Sebagai mahluk ciptaan, setiap manusia dipanggil dan diutus untuk mencinta. Kodrat menyatu dengan tugasnya sehingga tidak ada seorang pun yang bisa mengelak dari tugas itu karena jika menolak, dia juga akan menolak kodratnya sebagai manusia. Dengan kata lain, manusia adalah mahluk cinta. Hal ini tercetus jelas dalam ungkapan “dicipta untuk mencinta.” Ungkapan ini mengandung perutusan bagi setiap manusia tanpa terkecuali dengan tugas tunggal yaitu mencinta. Akan tetapi, suatu hal yang tidak dapat dipungkiri adalah bahwa manusia itu tidak sadar akan tugas ini. Ketidaksadaran ini membuat manusia itu tertutup untuk mau mengerti tugas perutusan ini secara jelas.

Dalam tulisan ini, penulis hendak mencoba memaparkan suatu refleksi  filosofis mengenai tema cinta yang berkobar untuk misi. Yang menjadi pertanyaan dasar adalah: apa itu yang dimaksud dengan cinta yang berkobar untuk misi? Bagaimana kita dapat memiliki cinta yang seperti ini? Mengapa cinta itu menjadi suatu hal penting dalam misi? Pertanyaan-pertanyaan dasar ini akan dijawabi dengan menggunakan pemikiran salah satu filsuf agama postmodern, John D Caputo. Pada akhir dari ulasan ini, penulis akan menampilkan seorang tokoh misi yang dapat menjadi teladan bagi kita dalam menghidupi cinta yang berkobar ini dalam hidupnya, St. Yosef Freinademezt.

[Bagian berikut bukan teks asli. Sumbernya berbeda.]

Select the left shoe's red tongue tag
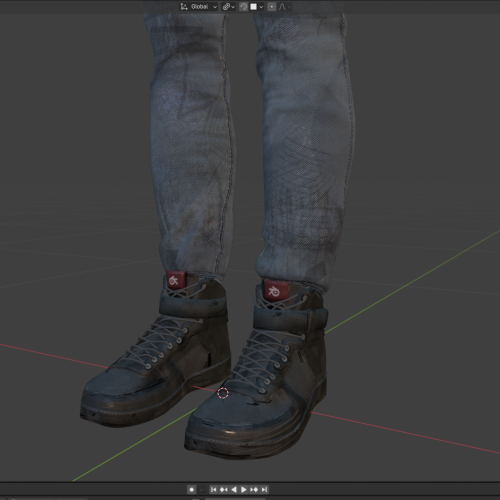 175,280
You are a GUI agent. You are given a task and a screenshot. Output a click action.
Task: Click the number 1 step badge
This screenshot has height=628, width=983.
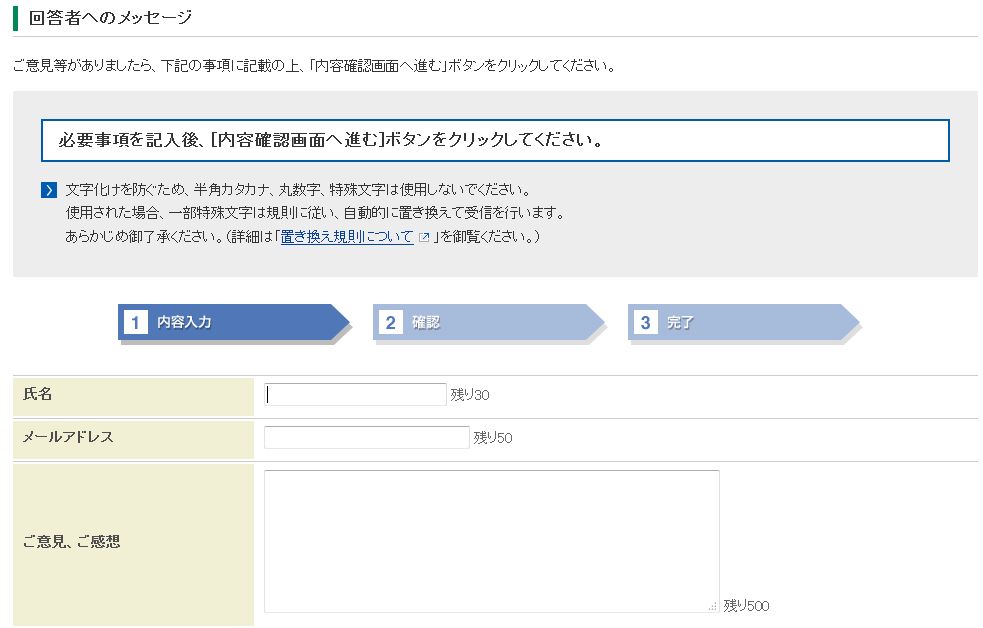(136, 322)
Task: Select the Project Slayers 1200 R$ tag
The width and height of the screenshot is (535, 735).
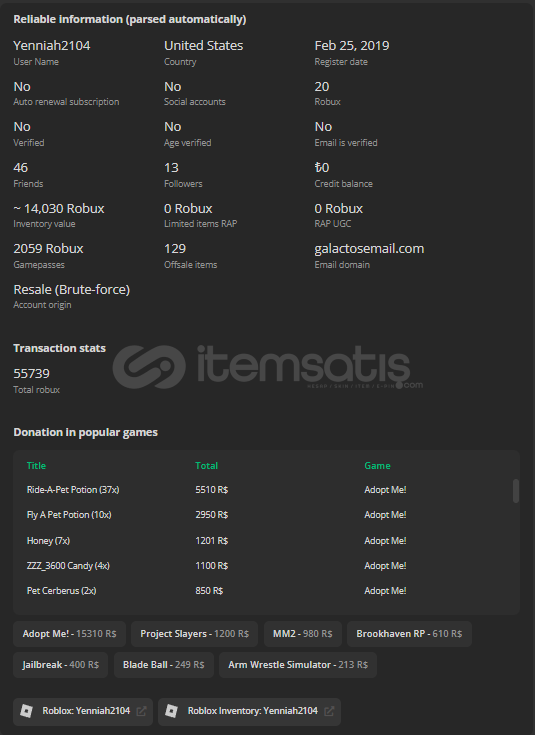Action: 194,634
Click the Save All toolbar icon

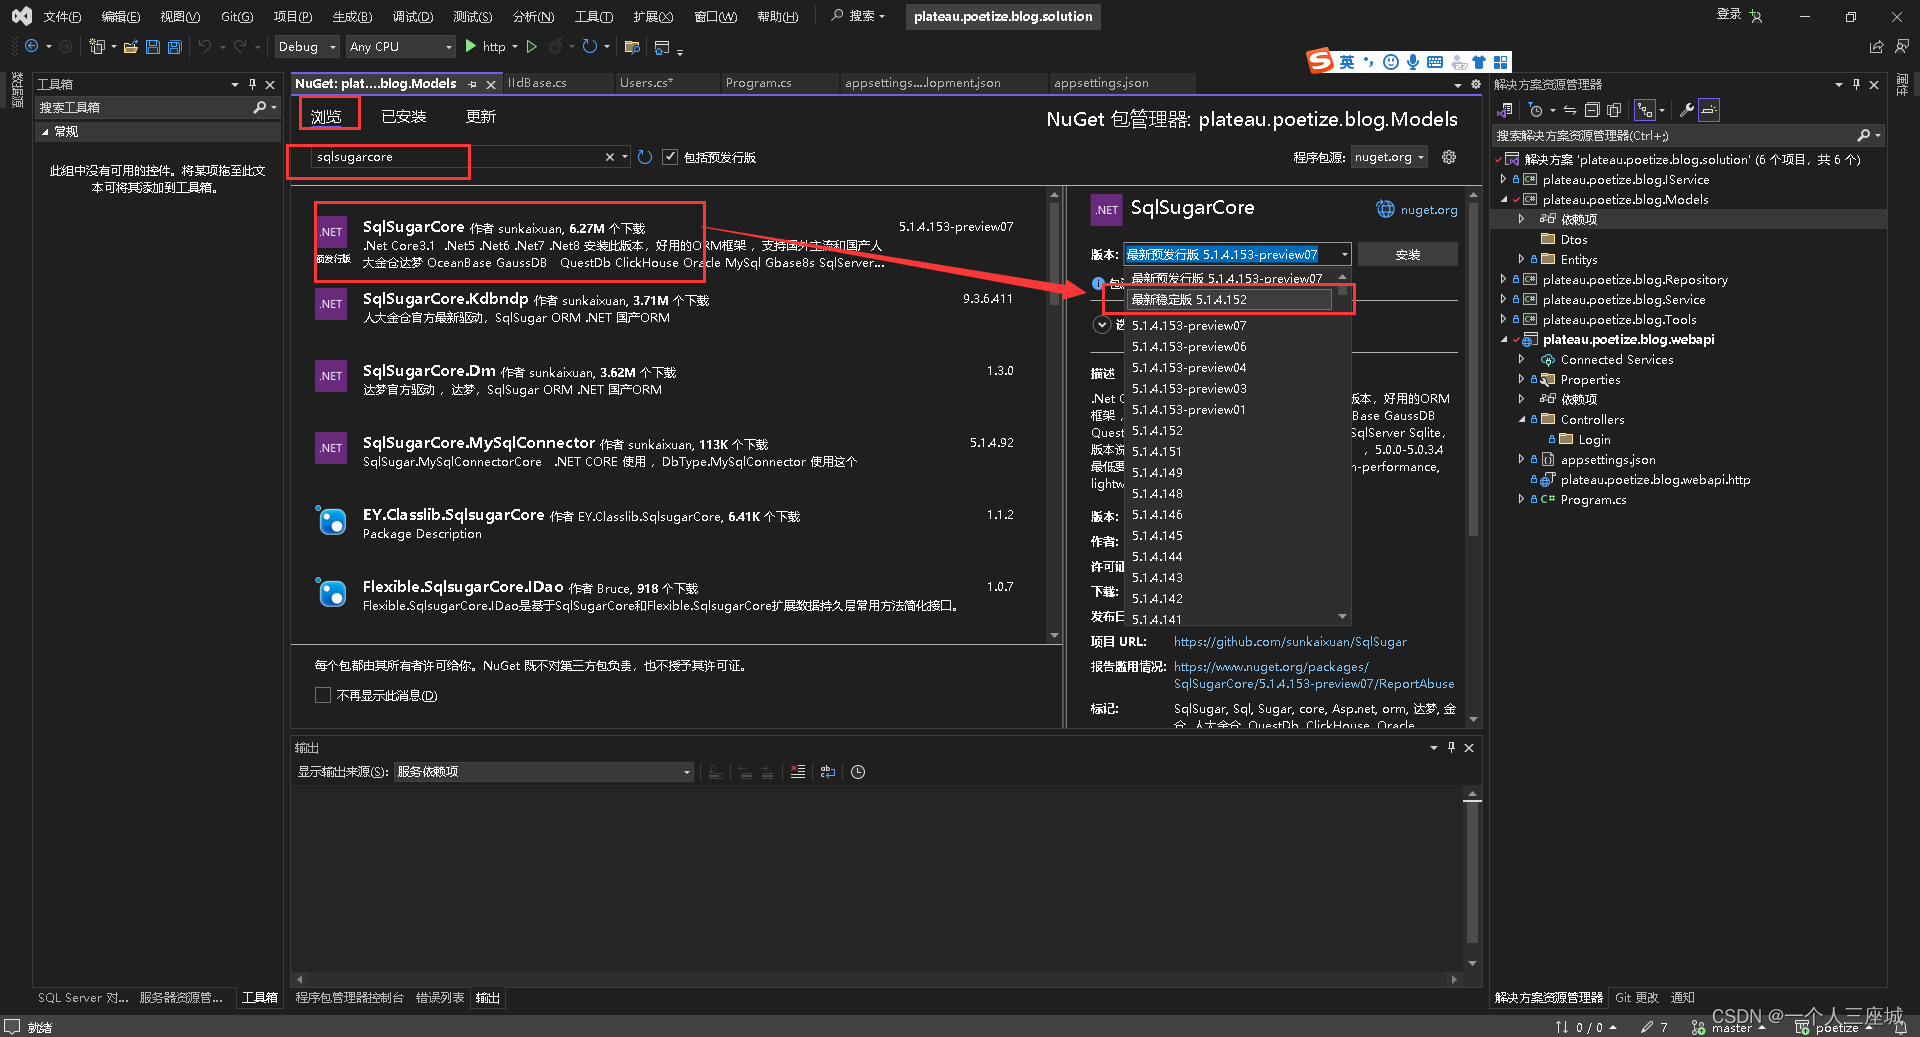point(175,46)
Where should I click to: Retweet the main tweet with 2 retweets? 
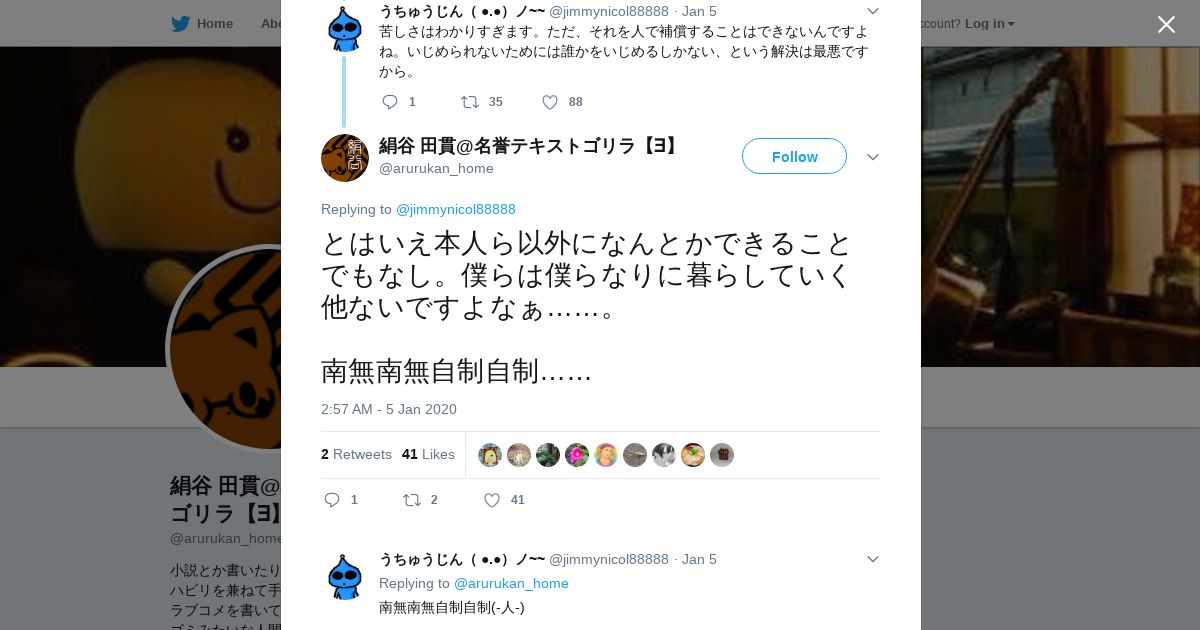(x=411, y=500)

Membuka hati dan pikiran untuk Cinta

Diskusi tentang cinta bukanlah suatu hal yang baru di dalam ziarah pemikiran manusia akan tetapi tetap menjadi tema yang selalu hangat dibicarakan dan diolah. Selalu hangat bukan karena tema ini sulit untuk dicerna oleh rasio manusia melainkan karena sungguh ada dalam hidup manusia dan harus ada dalam diri manusia itu sendiri. Cinta itu sudah dialami dan ada dalam hidup manusia sejak dia belum dilahirkan, dilahirkan dan hingga manusia itu harus meninggalkan kemanusiaannya. Cinta itu bukan soal pemberian melainkan sudah ada dalam diri manusia sejak dia ada dan menjadi bagian dari kodrat manusia itu sendiri. Dengan kata lain, manusia ada hanyalah karena cinta lepas dari bagaimana itu dimengerti, bagaimana dia dijadikan, dan lepas dari pengalamannya ketika dia berada dalam dunia.

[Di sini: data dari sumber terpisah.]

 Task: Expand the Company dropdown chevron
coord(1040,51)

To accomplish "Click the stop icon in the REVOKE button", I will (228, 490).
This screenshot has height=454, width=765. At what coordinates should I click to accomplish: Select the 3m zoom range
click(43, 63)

Membuka hati dan pikiran untuk cinta bukan berarti bahwa cinta itu belum ada dalam diri manusia melainkan suatu ajakan untuk semakin menyadari akan keberadaan cinta itu. Nah, cinta yang bagaimana yang dimaksud? Apakah cinta dimaksud adalah cinta dalam kata benda “cinta”? Untuk menjawa kedua pertanyaan ini, mari kita sama-sama masuk ke dalam alam pemikiran seorang tokoh yang telah mencoba merumuskan cinta itu secara lebih jelas dalam bukunya “On Religion”. Dia adalah John David Caputo, seorang filsuf Amerika.

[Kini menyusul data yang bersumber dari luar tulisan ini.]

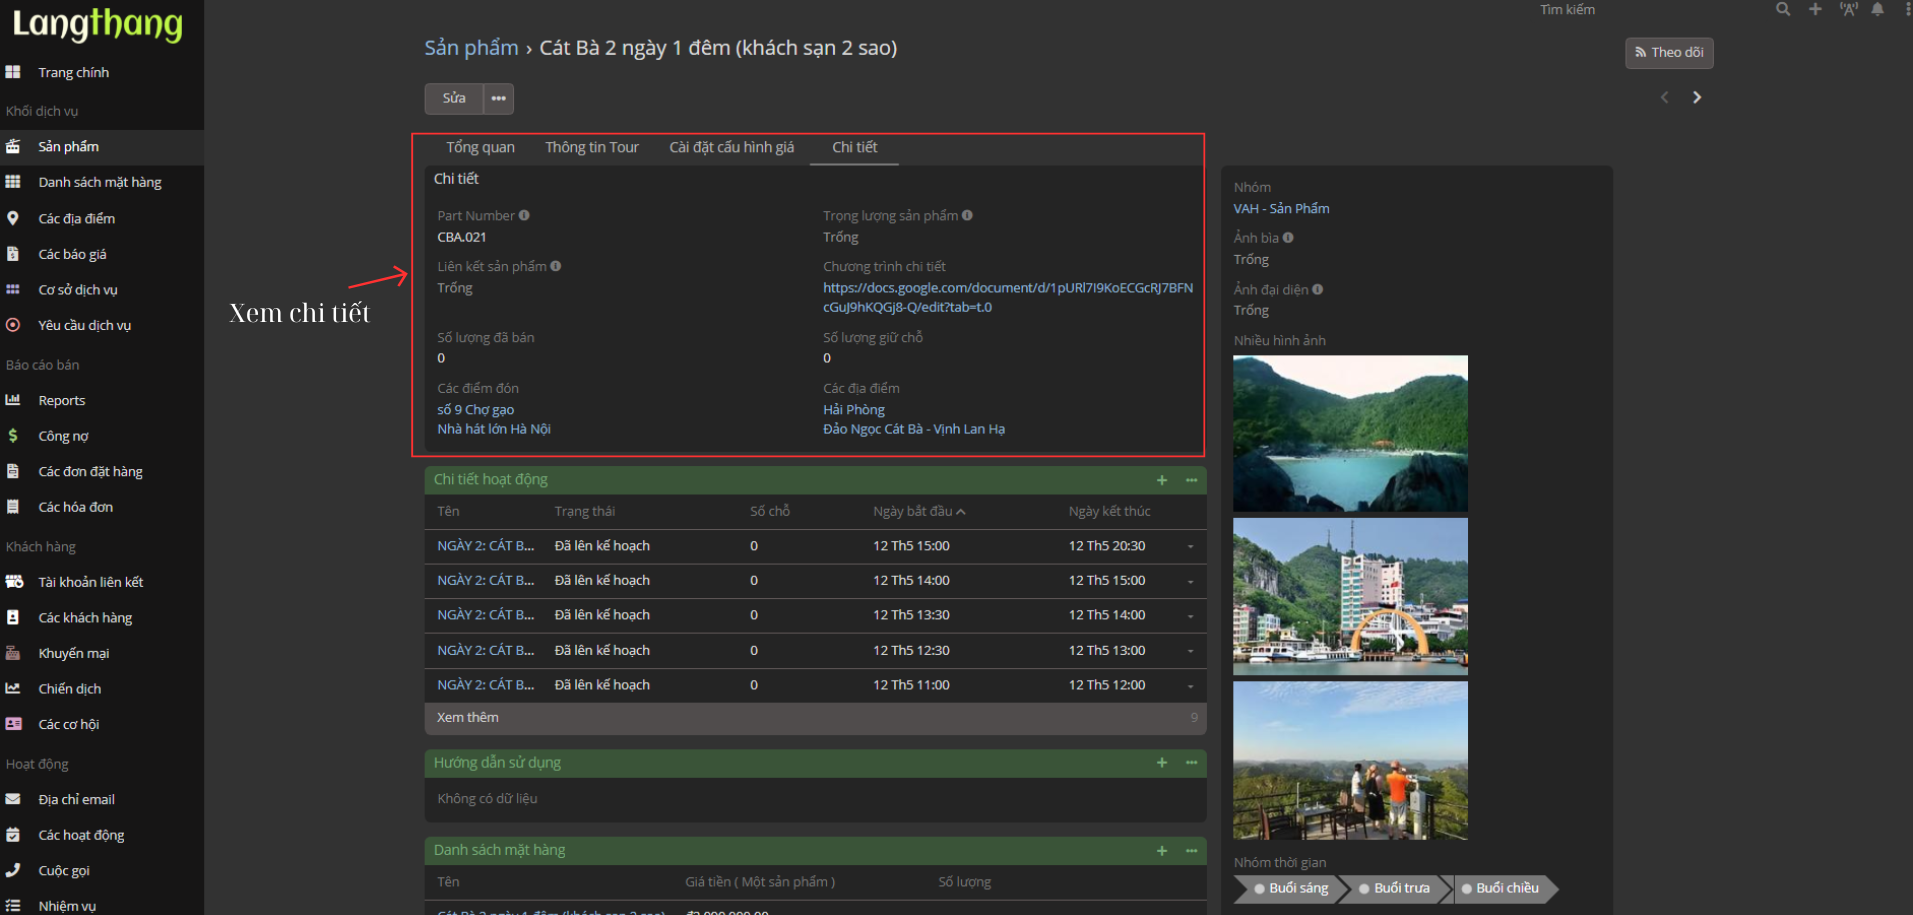Click the search magnifier icon in top bar
Screen dimensions: 1913x915
coord(1782,9)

Menurut Caputo cinta memiliki arti sebuah pemberian yang utuh, sebuah komitmen tanpa syarat. Totalitas menjadi suatu syarat penting dalam mencintai sehingga tidak ada istilah setengah-setengah atau mencintai dengan sedang-sedang saja, sampai batas tertentu sembari mencari yang lebih baik. Totalitas ini dipertegas lagi dengan sebuah komitmen tanpa syarat yang membawa manusia itu masuk dalam suatu ketegasan hati untuk menerima yang dicintai apa adanya. Dengan demikian, cinta itu bukanlah suatu investasi demi masa depan “aku mencintai supaya..” melainkan suatu sebuah komitmen pada apa pun yang terjadi di masa depan. Caputo memberikan suatu ilustrasi menarik dari cinta yang tak bersyarat ini:

 

“Jika seorang istri menceraikan suaminya karena ia gagal dalam profesinya dan gajinya tidak mencapai standar yang ia impikan saat belum nikah dulu, jika ia mengeluh bahwa suaminya tidak berusaha mati-matian demi “tawar-menawar” tertentu, sudah pasti itu bukanlah komitmen yang tak bersyarat, sebentuk janji sampai-mati-memisahkan-kita yang dikatakan dalam cinta dan janji pernikahan”.[1]

 

Sang istri menampilkan suatu ungkapan cinta yang dipenuhi dengan syarat-syarat dan kontrak-kontrak terhadap suaminya. Dia tidak memiliki cinta yang sesungguhnya yang telah diucapkan pada saat pernikahan itu. Cintanya hilang bersama dengan tidak terkabulnya impian-impian indahnya. Cinta dipudarkan oleh rasa kecewa terhadap suaminya. Sesungguhnya dia belum memiliki cinta yang sesugguhnya. Ketika cinta itu sungguh merupakan suatu ekses tak bersyarat maka “para pecinta adalah mereka yang melampaui sekedar kewajiban, yang mencari cara-cara lain untuk melakukan sesuatu melebihi yang diharapkan darinya.” [2] Mereka tidak hanya akan melakukan seperti yang diminta melainkan berusaha melakukan yang lebih, melampaui apa yang diminta untuk dilakukan. Mereka bekerja bukan hanya untuk memenuhi kewajiban semata-mata tapi lebih dalam dari situ. Cinta menuntut suatu yang lebih yang tidak kadang secara logis tidak mungkin. Dari penjelasan ini, Caputo merumuskan premis pertamanya bahwa bagi cinta, ketidakmungkinan menjadi wilayah yang paling mungkin dan di sanalah wilayah cinta sejati, Cinta kasih Tuhan.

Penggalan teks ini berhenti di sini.